UN Advocacy Week in Geneva - WCC reports

I've wanted to share the good reports from the World Council of Churches at UN Advocacy Week in Geneva. Got a little behind, but these worth reading.

Nigerian and Palestinian keynote speakers provide a focus for UN Advocacy Week

See the full story at this link - http://www.oikoumene.org/en/news/news-management/eng/a/browse/1/article/1634/nigerian-and-palestinian.html

“We hope to learn from the lessons of history,” Oluwarotimi Akeredolu of Nigeria told activists gathering for the sixth annual United Nations Advocacy Week (27 September to 1 October) organized by the Commission of the Churches on International Affairs of the World Council of Churches (WCC). For the first time, UN Advocacy Week is being held in Geneva rather than New York City, in conjunction with the 15th session of the UN Human Rights Council in the Swiss city.

About 120 people representing various ecumenical, ecclesiastical and interreligious bodies and networks are attending the week-long event at the WCC’s central offices in the Ecumenical Centre, Geneva.

Akeredolu, formerly the president of the Nigerian Bar Association, shared the podium with fellow keynote speaker Afif Safieh, a former Palestinian ambassador to the Russian Federation, the United Kingdom, the USA and the Vatican.

(...) Ambassador Safieh remarked that the problem faced by Palestinians is not the legacy of past colonialism but “the process of accelerating colonization” evident in the occupied territories today. Speaking in the immediate aftermath of the Israeli government’s decision not to extend a 10-month freeze on the building of Jewish settlements on the West Bank, Safieh acknowledged that “Palestine faces a difficult decision – whether to return to the peace table.”
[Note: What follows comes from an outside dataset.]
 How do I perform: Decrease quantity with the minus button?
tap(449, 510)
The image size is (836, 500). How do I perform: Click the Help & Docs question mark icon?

Up until now, Safieh said, the national will of Israel has tended to prevail rather than the international will as expressed by UN resolutions or the road-map supervised by the “Quartet” charged with leading the peace process. The Quartet is made up of the UN, the European Union, the Russian Federation and the USA.

“But the Quartet is now really a One-tet,” said Safieh, “a uni-polar or mono-polar system” dominated by the United States. And in terms of Middle Eastern politics, he added, “the United States suffers from a self-inflicted impotence. It is left with all the political weight of Luxembourg or Liechtenstein.” The Israel-Palestine peace negotiations, he warned, are “a continuous test of political courage.” And while Palestinian negotiators have been “unreasonably reasonable” in the immediate past, he warned that “we have no more elasticity.”
Safieh asked the world’s churches to “lobby American society” for a just peace in Israel-Palestine. He saw signs of “reawakening American idealism,” of a world Jewish community uncomfortable with Israeli policy in the occupied territories, of a Pentagon deeply concerned that conditions in Palestine provide the principal “recruiting sergeant for extremists” in Muslim nations.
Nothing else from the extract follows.